- Task goal
From the entries below, write out exactly the lines between the line holding "Screen dimensions: 1547x879" and the line holding "Open the chat", inclusive, excluding any pictures.

- Provided information
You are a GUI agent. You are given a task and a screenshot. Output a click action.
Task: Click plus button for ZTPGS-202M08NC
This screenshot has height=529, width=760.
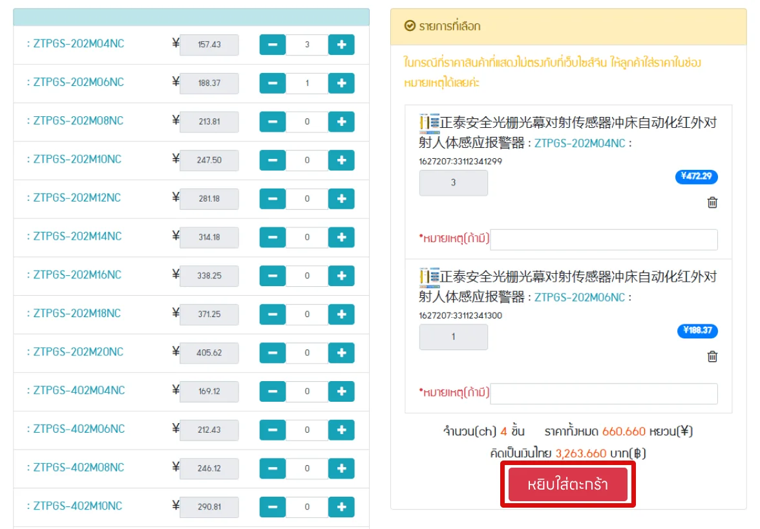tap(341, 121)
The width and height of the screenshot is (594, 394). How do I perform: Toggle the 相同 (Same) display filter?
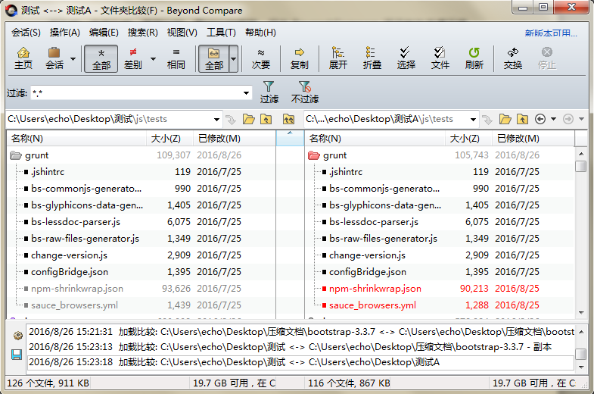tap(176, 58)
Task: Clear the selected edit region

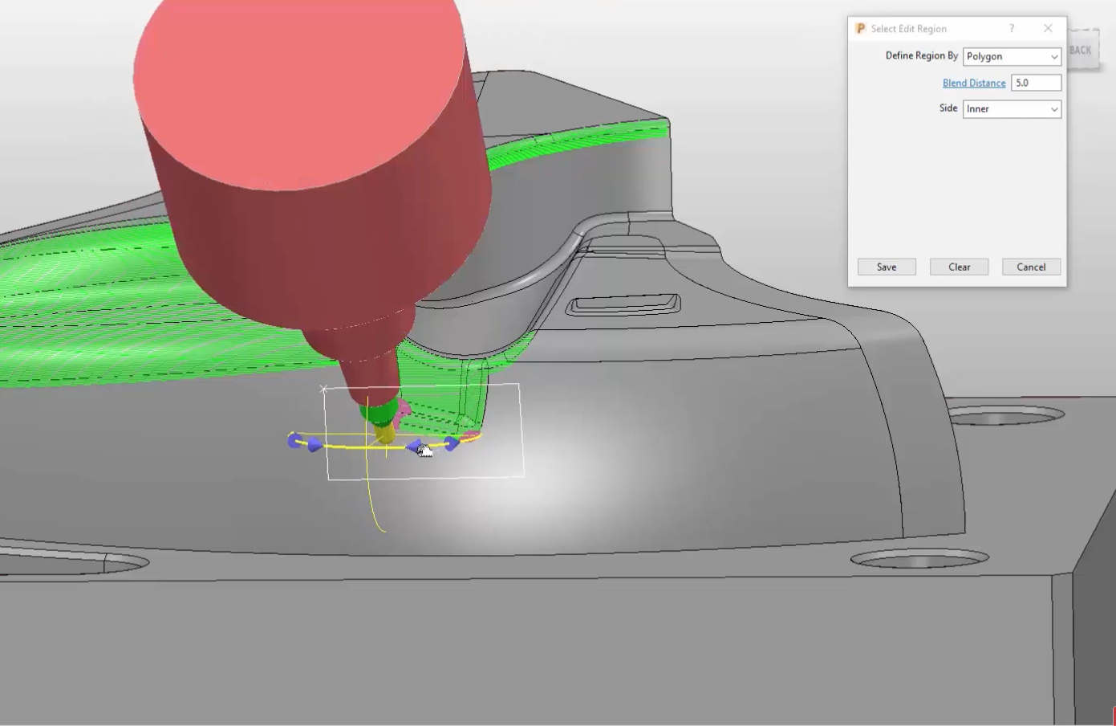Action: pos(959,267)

--

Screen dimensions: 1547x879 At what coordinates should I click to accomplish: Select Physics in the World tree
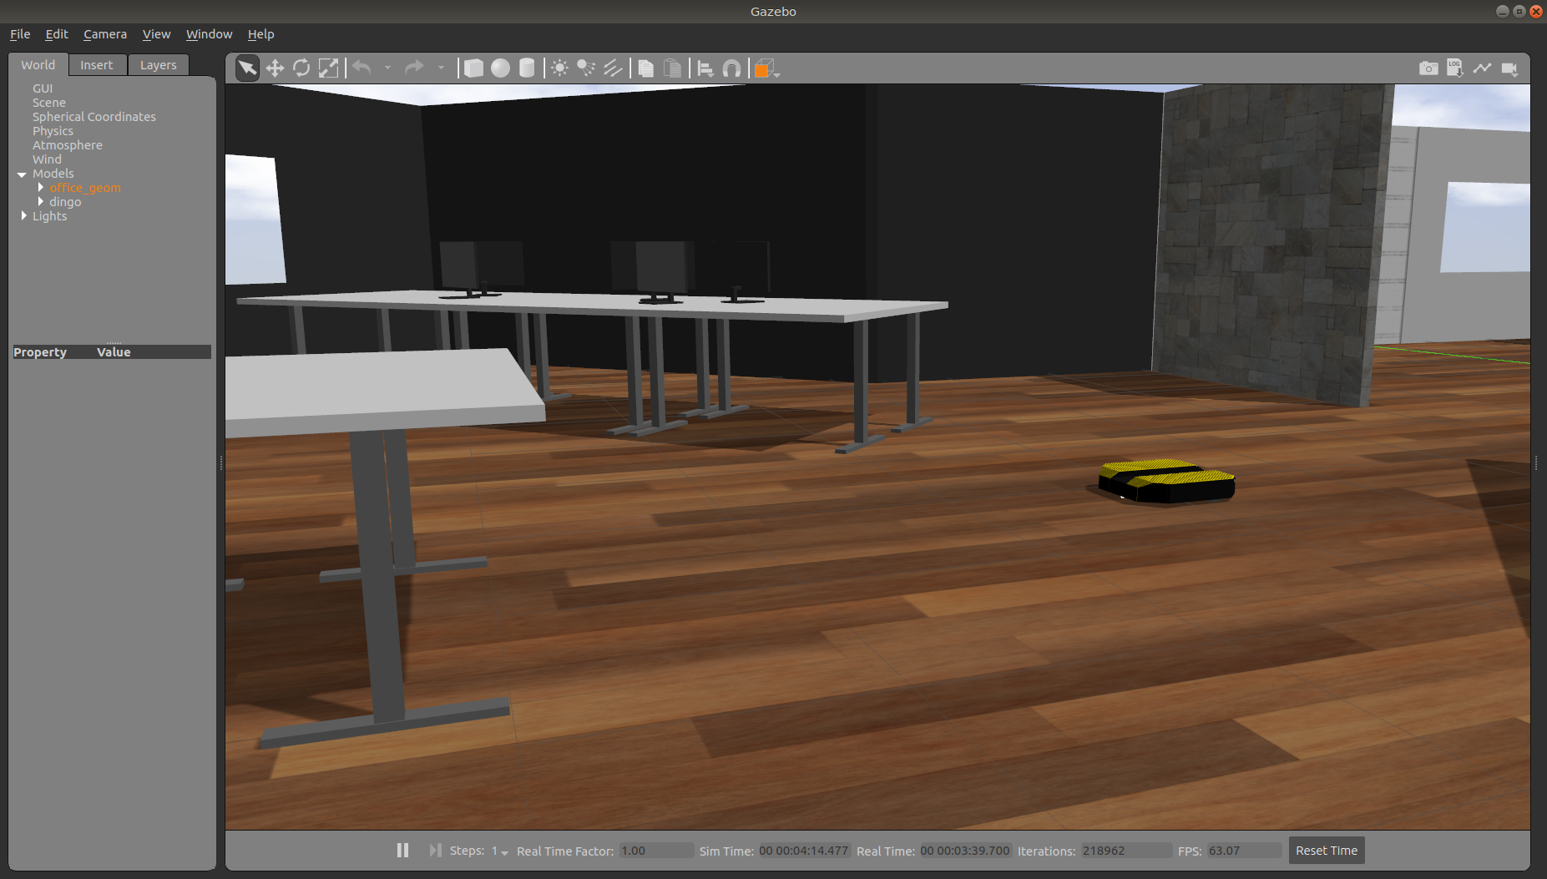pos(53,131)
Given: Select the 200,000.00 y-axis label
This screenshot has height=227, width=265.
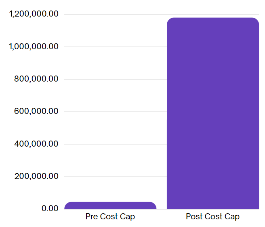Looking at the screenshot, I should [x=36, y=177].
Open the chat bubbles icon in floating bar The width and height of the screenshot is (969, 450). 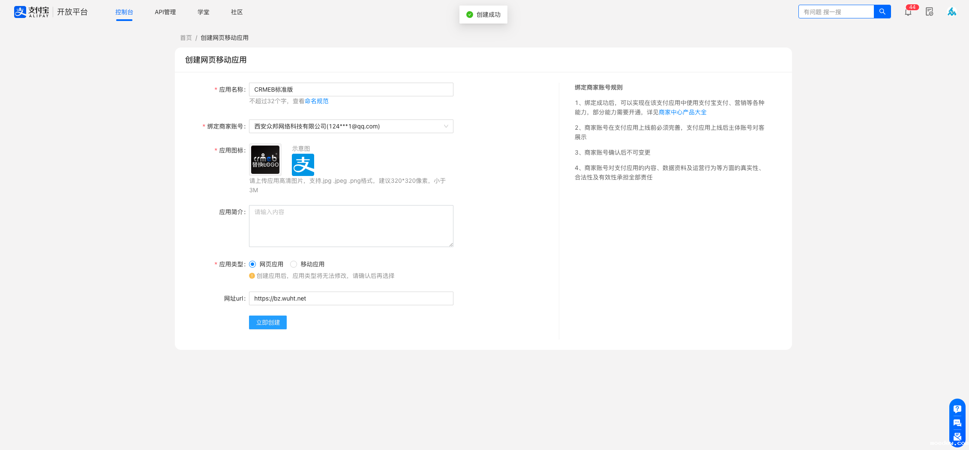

- Completed exercise
Screen dimensions: 1547x879 At what coordinates should I click to accomplish: Select Physics in the World tree
pos(53,131)
Given: Select the 200,000.00 y-axis label
This screenshot has height=227, width=265.
Looking at the screenshot, I should [x=36, y=177].
Open the chat bubbles icon in floating bar The width and height of the screenshot is (969, 450). 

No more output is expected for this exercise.